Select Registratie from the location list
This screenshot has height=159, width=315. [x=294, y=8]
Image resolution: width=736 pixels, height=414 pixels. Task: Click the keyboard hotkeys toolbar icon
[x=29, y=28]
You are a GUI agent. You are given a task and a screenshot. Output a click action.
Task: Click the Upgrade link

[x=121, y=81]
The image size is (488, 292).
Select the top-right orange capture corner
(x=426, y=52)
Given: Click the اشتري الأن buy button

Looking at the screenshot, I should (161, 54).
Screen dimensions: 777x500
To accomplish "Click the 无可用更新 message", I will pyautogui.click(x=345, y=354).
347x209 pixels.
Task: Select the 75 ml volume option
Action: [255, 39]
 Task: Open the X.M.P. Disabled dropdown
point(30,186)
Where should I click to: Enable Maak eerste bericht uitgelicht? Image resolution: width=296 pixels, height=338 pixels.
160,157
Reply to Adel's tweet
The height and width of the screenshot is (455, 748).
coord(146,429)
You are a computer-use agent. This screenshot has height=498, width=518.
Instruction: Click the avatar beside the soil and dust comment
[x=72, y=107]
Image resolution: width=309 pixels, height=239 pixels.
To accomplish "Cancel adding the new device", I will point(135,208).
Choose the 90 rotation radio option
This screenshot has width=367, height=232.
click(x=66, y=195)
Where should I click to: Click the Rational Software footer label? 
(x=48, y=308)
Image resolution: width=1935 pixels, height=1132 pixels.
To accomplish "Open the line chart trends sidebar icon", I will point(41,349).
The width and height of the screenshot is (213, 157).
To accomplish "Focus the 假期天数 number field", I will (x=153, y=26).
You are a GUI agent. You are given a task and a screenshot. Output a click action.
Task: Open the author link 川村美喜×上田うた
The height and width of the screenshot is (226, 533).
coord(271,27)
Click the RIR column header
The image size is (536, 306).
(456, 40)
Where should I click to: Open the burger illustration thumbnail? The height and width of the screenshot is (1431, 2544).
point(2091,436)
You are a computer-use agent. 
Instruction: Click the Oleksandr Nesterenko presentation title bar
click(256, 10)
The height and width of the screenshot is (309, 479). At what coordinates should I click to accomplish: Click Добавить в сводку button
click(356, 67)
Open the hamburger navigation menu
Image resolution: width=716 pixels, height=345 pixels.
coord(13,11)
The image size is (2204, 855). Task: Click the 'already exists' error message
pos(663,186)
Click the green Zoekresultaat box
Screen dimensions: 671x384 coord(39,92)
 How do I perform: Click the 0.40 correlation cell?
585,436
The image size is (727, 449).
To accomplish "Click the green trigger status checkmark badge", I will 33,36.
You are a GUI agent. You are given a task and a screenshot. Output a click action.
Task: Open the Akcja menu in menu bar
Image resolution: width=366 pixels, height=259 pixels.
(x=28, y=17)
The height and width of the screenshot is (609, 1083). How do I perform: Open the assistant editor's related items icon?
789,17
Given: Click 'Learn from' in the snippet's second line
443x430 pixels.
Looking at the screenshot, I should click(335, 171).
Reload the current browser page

··········

## BRIEF
Turn the listing, starting at the line containing "Where should I click to: Open" and ending at the line containing "click(256, 10)", into a two-column CSV headed instruction and reply. Put each instruction and its answer on one row, with each value in a single quoted field and its line breaks replaced by spaces.

## PROBLEM SOLUTION
instruction,reply
"Where should I click to: Open the burger illustration thumbnail? The height and width of the screenshot is (1431, 2544).","point(2091,436)"
"You are a computer-use agent. Instruction: Click the Oleksandr Nesterenko presentation title bar","click(256, 10)"